═══ Фрагмент документа
Через некоторое время мне удалось прочесть представление о моем оставлении при университете, поданное Ключевским в факультет. Краска бросилась мне в лицо, когда я прочитал лестные для меня строки, написанные мелким бисерным почерком Ключевского.
Началась новая пора моей жизни. Нечто новое начиналось и в жизни русского общества. "Затишье" приходило к концу. В 1888 году я окончил университет, а в 1891 г. разразился неурожай и голод и общество встрепенулось. 1891 год явился решительною гранью в ходе общественных настроений. Начинавшиеся 90-е годы обещали быть во многом непохожими на только что изжитое десятилетие.
Глава V. ОЖИВЛЕНИЕ
В июле 1891 г. в печати появилось письмо одного сельского священника из глуши Казанской губернии с извещением о том, что автору письма пришлось только что в одной деревне причастить 20 крестьян, изнемогших от голода, и некоторые из них затем умерли. Это сообщение не осталось одиноким. Такие же известия стали приходить из других местностей той же Казанской губернии, а также из губерний Саратовской, Тамбовской и др.
Скоро перед обществом раскрылась уже со всей отчетливостью картина страшного бедствия, охватившего значительную часть европейской России. Неурожай постиг многие губернии, но зловещее значение этого бедствия состояло в том, что неурожаем был вызван подлинный голод в селениях неурожайного района. Люди вместо хлеба стали питаться такими суррогатами, которые, нисколько не насыщая организма, порождали тяжелые заболевания. Начался мор.
Внезапно налетевшая беда приняла такие размеры, что власти, подчас склонные прикрывать страшную действительность шаблонной картиной казенного благополучия, на этот раз не сочли возможным замалчивать грозного бедствия. В газетах появилось воззвание образованного в Саратове продовольственного комитета за подписью Саратовского губернатора Косича. В этом воззвании говорилось, что во многих местностях Саратовской губернии не родилось ровно ничего, не получено даже и семян, яровые все погибли, нет ни хлеба, ни соломы, все денежные и хлебные запасы истощены, и точно такой же голод свирепствует в соседних губерниях.
══════
═══ Выдержки из данных
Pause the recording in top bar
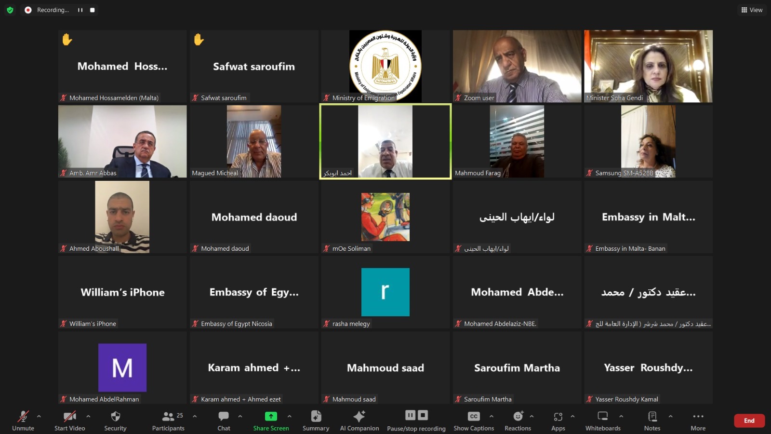 click(80, 10)
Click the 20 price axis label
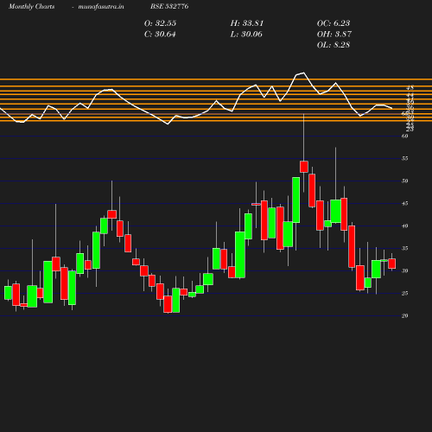This screenshot has width=432, height=432. [404, 315]
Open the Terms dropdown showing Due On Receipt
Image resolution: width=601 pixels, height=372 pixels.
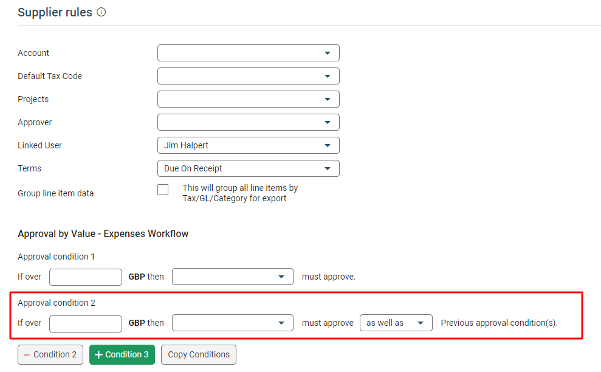pyautogui.click(x=248, y=168)
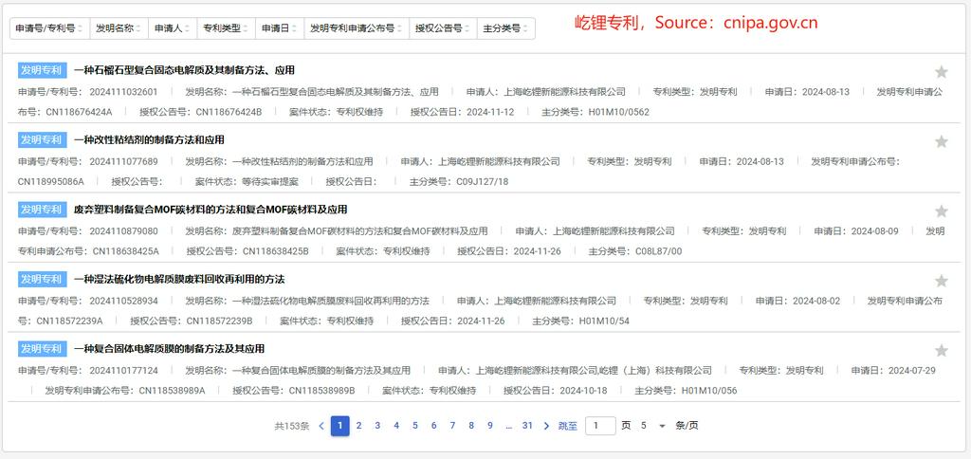Image resolution: width=971 pixels, height=459 pixels.
Task: Sort by 专利类型 column
Action: coord(225,28)
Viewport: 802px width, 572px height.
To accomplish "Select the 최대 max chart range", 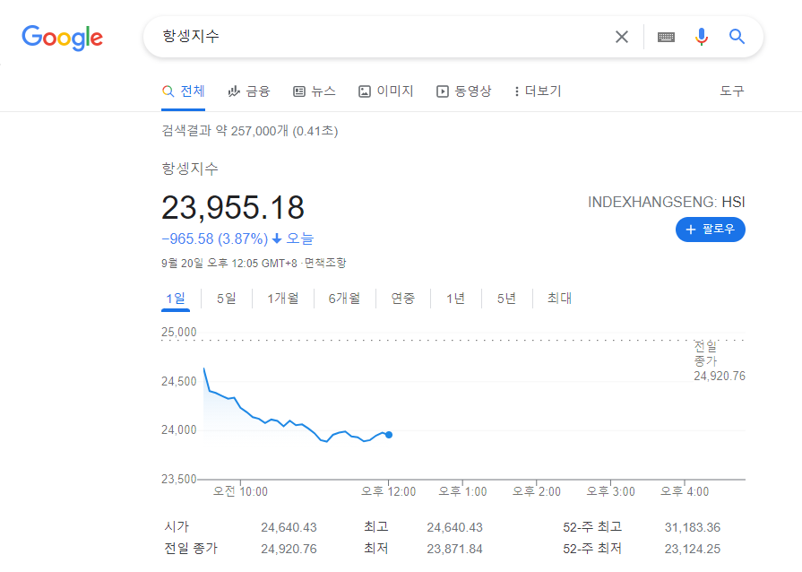I will pyautogui.click(x=559, y=299).
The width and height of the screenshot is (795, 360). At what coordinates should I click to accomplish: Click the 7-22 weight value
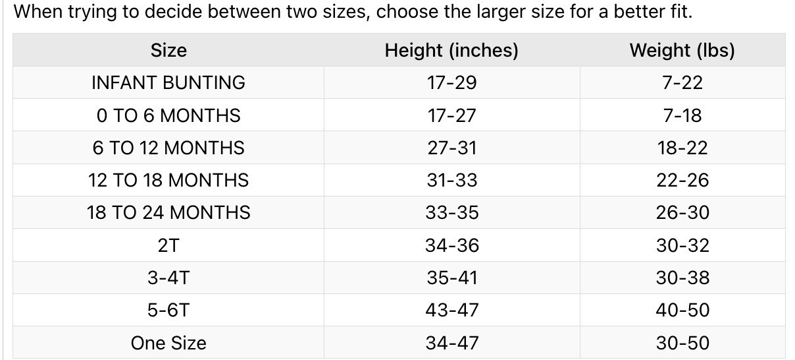pyautogui.click(x=682, y=82)
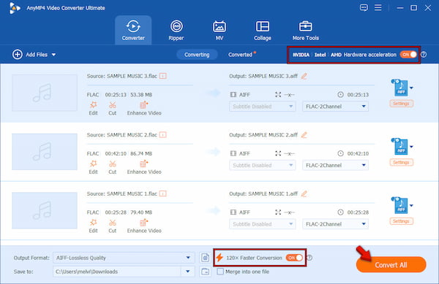The width and height of the screenshot is (439, 284).
Task: Open the save folder browse icon
Action: pyautogui.click(x=205, y=272)
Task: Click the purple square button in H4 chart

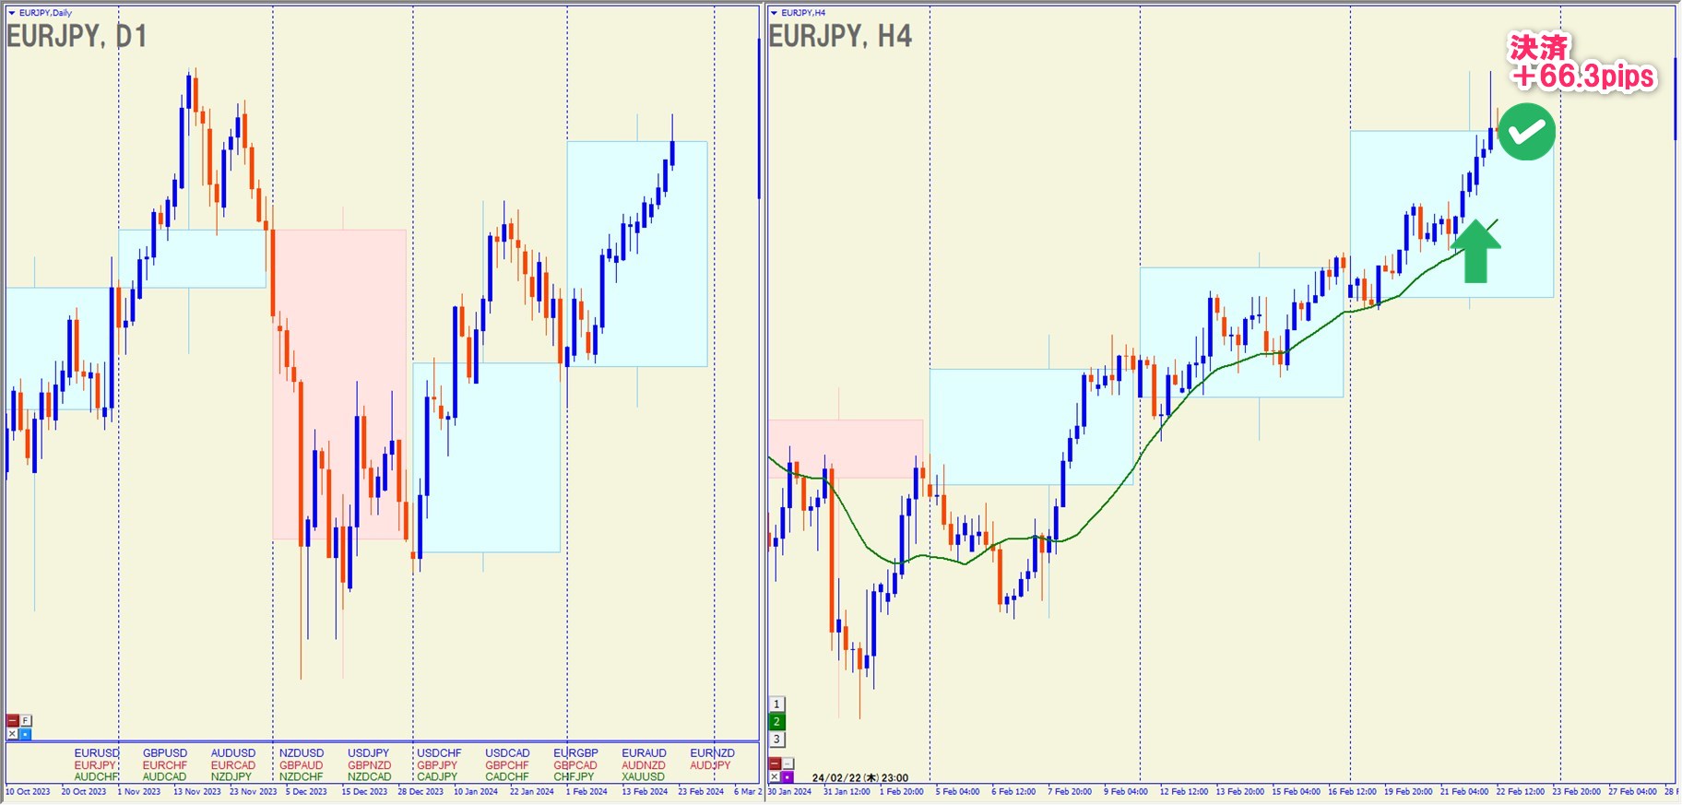Action: (788, 777)
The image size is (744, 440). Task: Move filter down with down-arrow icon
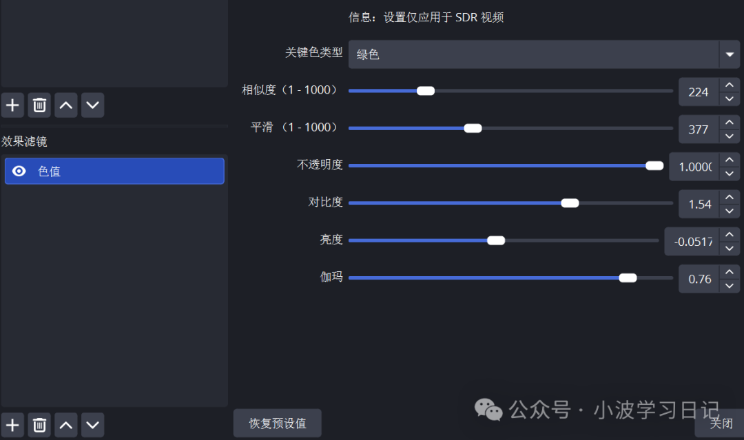coord(92,105)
══════
▶ Инструкции к заданиям:
**1)** Перепишите из фрагмента документа часть текста: начните со слов "Глава V. ОЖИВЛЕНИЕ" и остановитесь после слов "заболевания. Начался мор.".
**2)** Чья подпись стояла под воззванием саратовского продовольственного комитета, согласно фрагменту документа?

▶ Результаты по заданиям:
**1)**
Глава V. ОЖИВЛЕНИЕ
В июле 1891 г. в печати появилось письмо одного сельского священника из глуши Казанской губернии с извещением о том, что автору письма пришлось только что в одной деревне причастить 20 крестьян, изнемогших от голода, и некоторые из них затем умерли. Это сообщение не осталось одиноким. Такие же известия стали приходить из других местностей той же Казанской губернии, а также из губерний Саратовской, Тамбовской и др.
Скоро перед обществом раскрылась уже со всей отчетливостью картина страшного бедствия, охватившего значительную часть европейской России. Неурожай постиг многие губернии, но зловещее значение этого бедствия состояло в том, что неурожаем был вызван подлинный голод в селениях неурожайного района. Люди вместо хлеба стали питаться такими суррогатами, которые, нисколько не насыщая организма, порождали тяжелые заболевания. Начался мор.

**2)** Саратовского губернатора Косича.